Other observers agreed that the time for progress is propitious.  In a commentary for Moscow State University’s portal on the post-Soviet region, Elmira Tariverdiyeva said that there were reasons to believe that the countries which have represented the largest obstacles to accord may change their position and soon in the wake of the Baku meeting.  On the one hand, Iran wants to have a successful Caspian summit in March of next year.  And on the other, Turkmenistan does not want to miss the chance to gain European support for a Trans-Caspian gas pipeline. [2]
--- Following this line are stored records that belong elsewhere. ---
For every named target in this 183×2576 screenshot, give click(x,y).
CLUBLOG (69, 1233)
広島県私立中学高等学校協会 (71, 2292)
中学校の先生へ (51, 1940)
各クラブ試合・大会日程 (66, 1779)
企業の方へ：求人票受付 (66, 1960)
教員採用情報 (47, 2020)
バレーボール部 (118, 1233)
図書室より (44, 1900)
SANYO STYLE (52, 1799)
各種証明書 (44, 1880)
Iran has blocked progress toward an accord in the past, Tariverdiyeva points out, by its insistence that it be given 20 percent of the sea’s area on the basis of an equal divide of the Caspian among the give, but now, she suggests, Tehran is showing greater willingness to compromise on this point and a desire to wrap things up soon.  Indeed, at the Baku session, Iran’s Akhundzade said that his government wants to see an acceleration of the negotiating process so that an accord can be reached this year, before the Tehran meeting of the five littoral state presidents. [3] 

And Ashgabat appears to be shifting away from its confrontational stand vis-à-vis Azerbaijan on the delimitation of the sectors of the sea between those countries.  The reason for that, Tariverdiyeva says, is that both Ashgabat and Baku recognize that the absence of an agreement is “an important obstacle in the path of the realization of the project of the Trans-Caspian gas pipeline.”  Turkmenistan is especially interested in the money it can make from this project, she says, and, consequently, “it does not want to miss the moment when European politicians and investors as never before” are prepared to support it.

A final agreement on the Caspian thus appears within reach, and while it may not take place in Baku, it was the Baku meeting at the end of last month which set the stage for exactly that outcome.